The problem: An exact transcription is needed of the lines below from the one with "Viewport: 1218px width, 682px height." through the one with "This screenshot has width=1024, height=1024.", with no other lines and no pictures.

Material for this task:
○ ○ ○ ○ ○ ○ ○
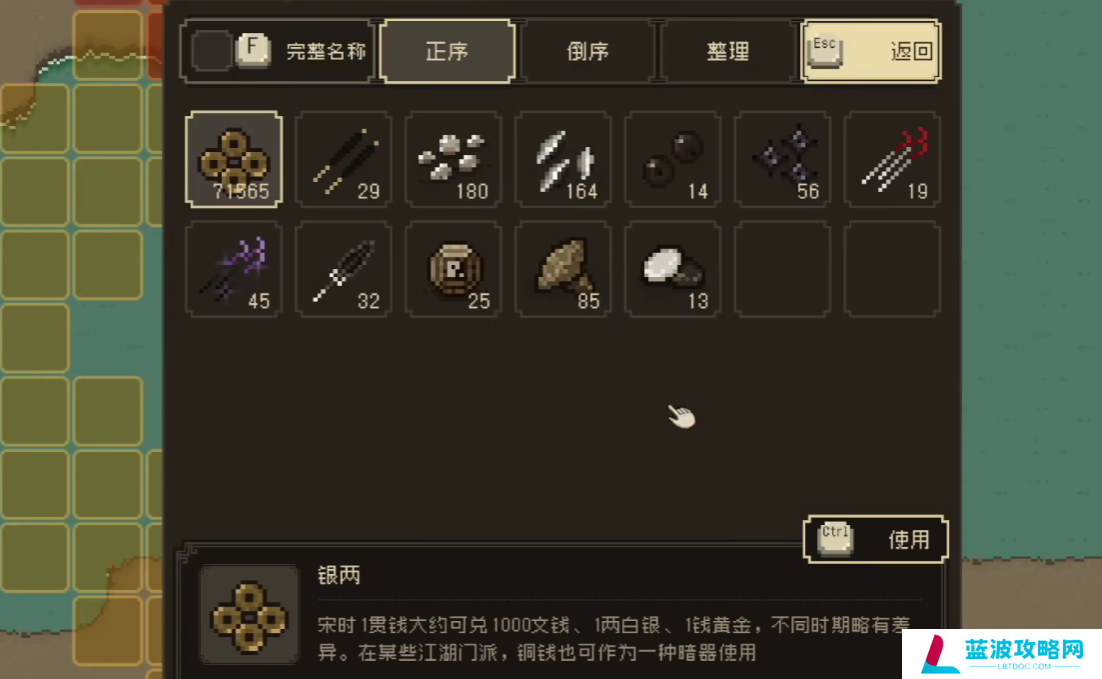The image size is (1102, 679).
Task: Click the first empty inventory slot
Action: (x=782, y=269)
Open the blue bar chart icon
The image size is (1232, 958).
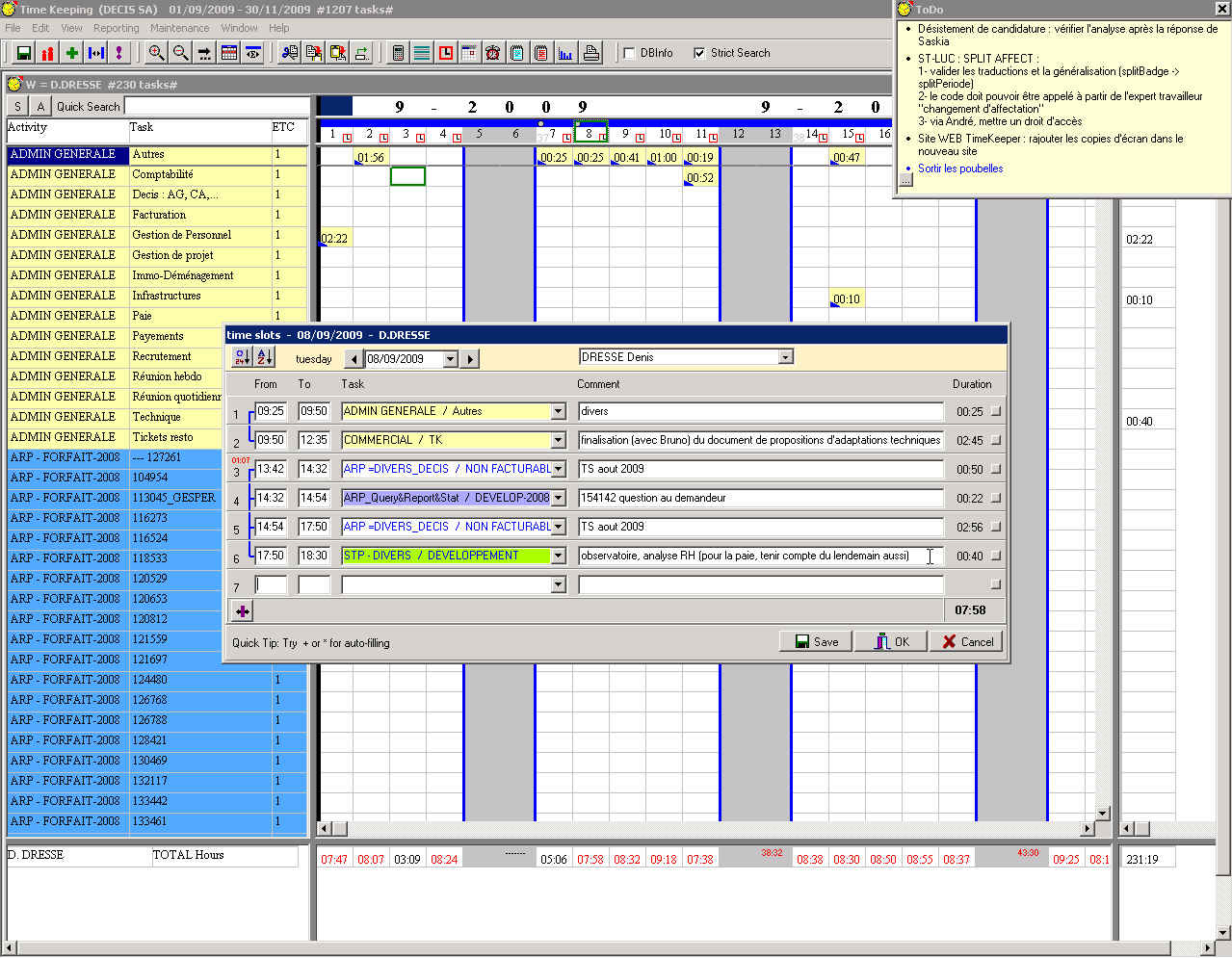(x=565, y=53)
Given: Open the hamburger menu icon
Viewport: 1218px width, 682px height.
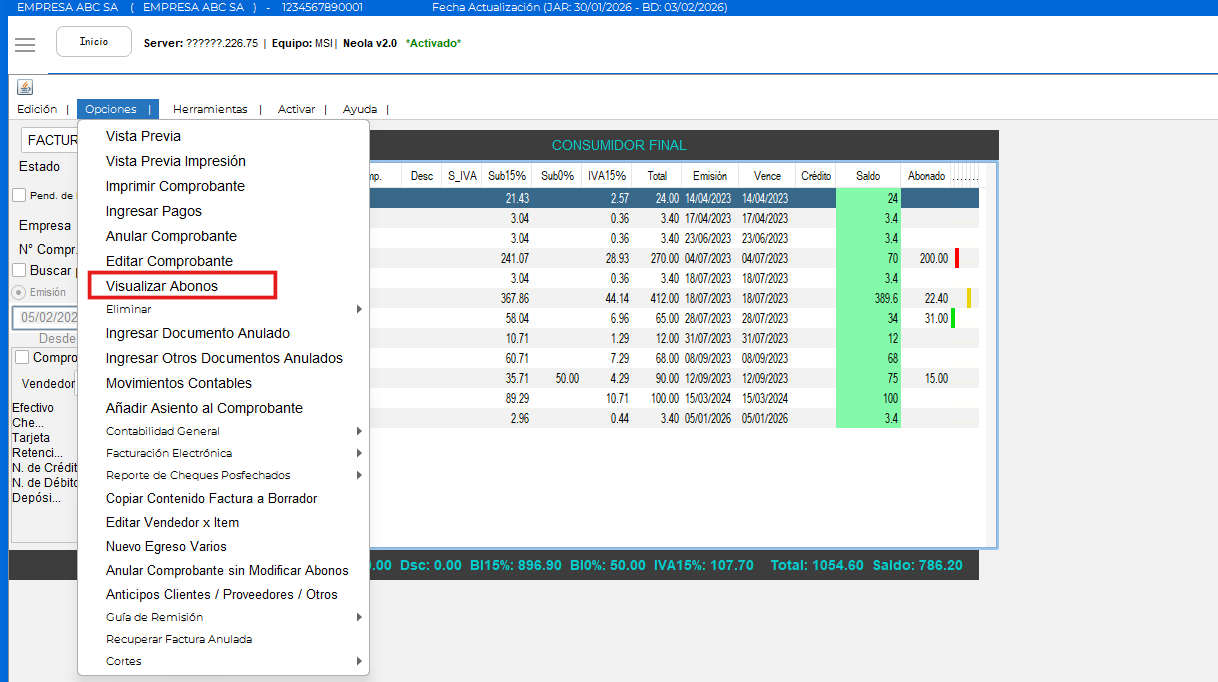Looking at the screenshot, I should [x=25, y=45].
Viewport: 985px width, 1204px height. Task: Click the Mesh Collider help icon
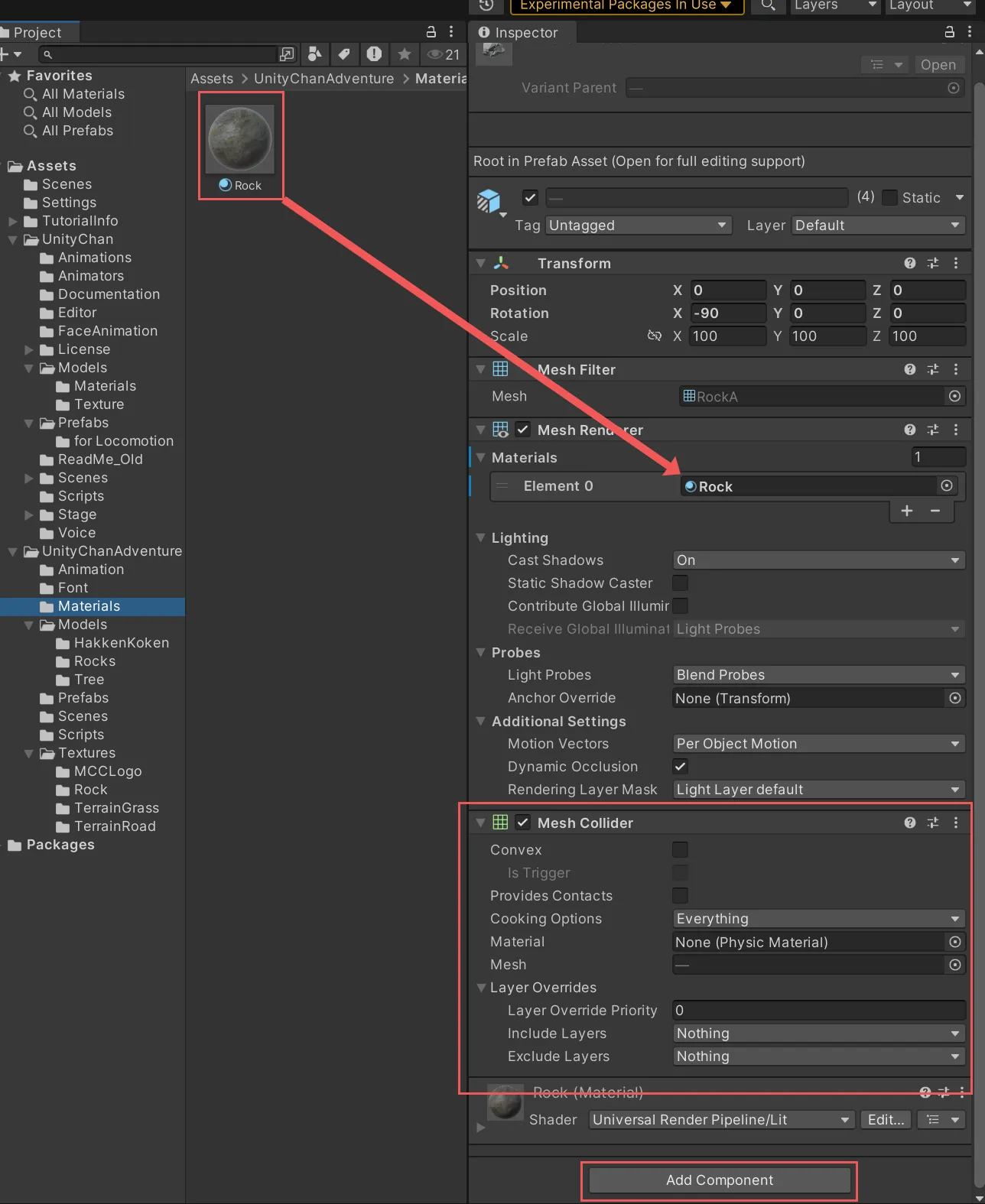(x=909, y=823)
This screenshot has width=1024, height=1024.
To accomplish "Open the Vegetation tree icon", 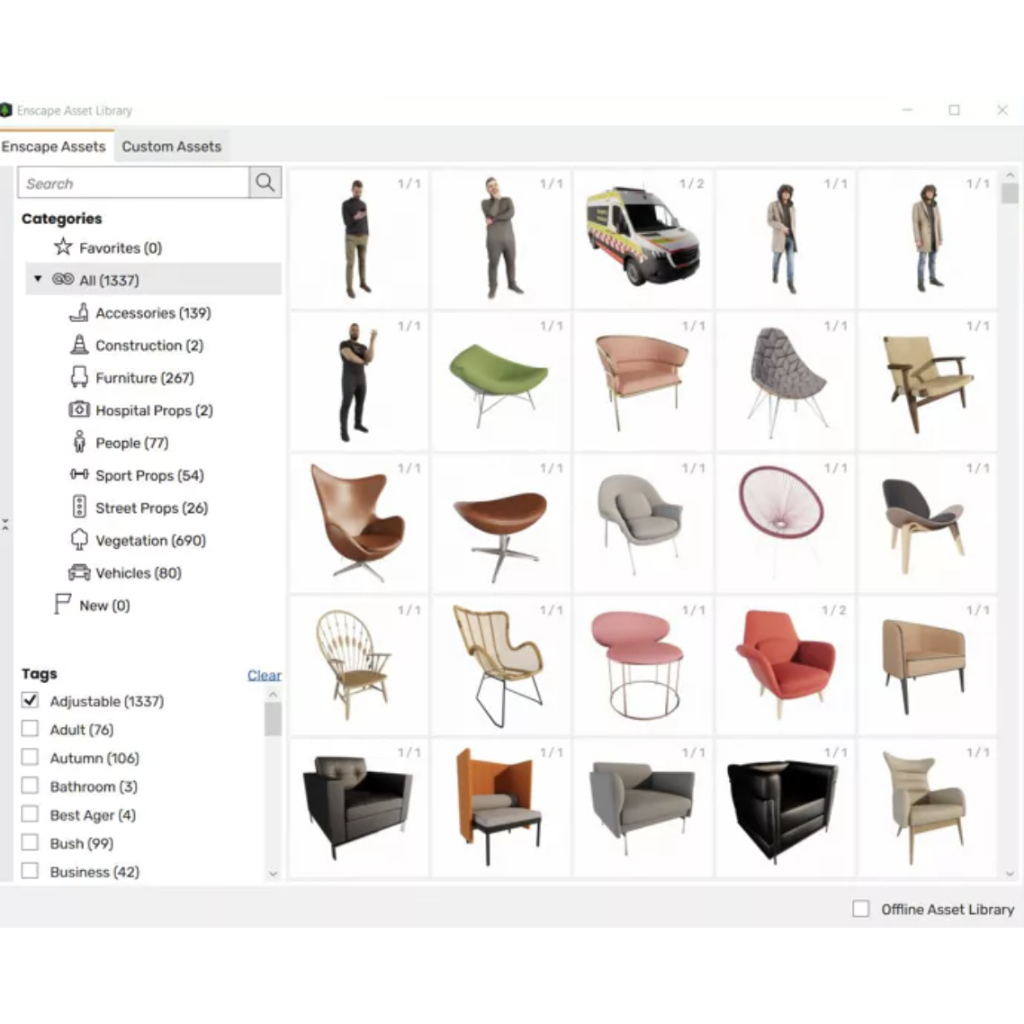I will [79, 540].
○ ○ ○ ○ ○ ○ ○
Answer to this exercise:
Viewport: 1218px width, 682px height.
Looking at the screenshot, I should [x=25, y=45].
Viewport: 985px width, 1204px height. Task: Click the Mesh Collider help icon
(x=909, y=823)
This screenshot has width=1024, height=1024.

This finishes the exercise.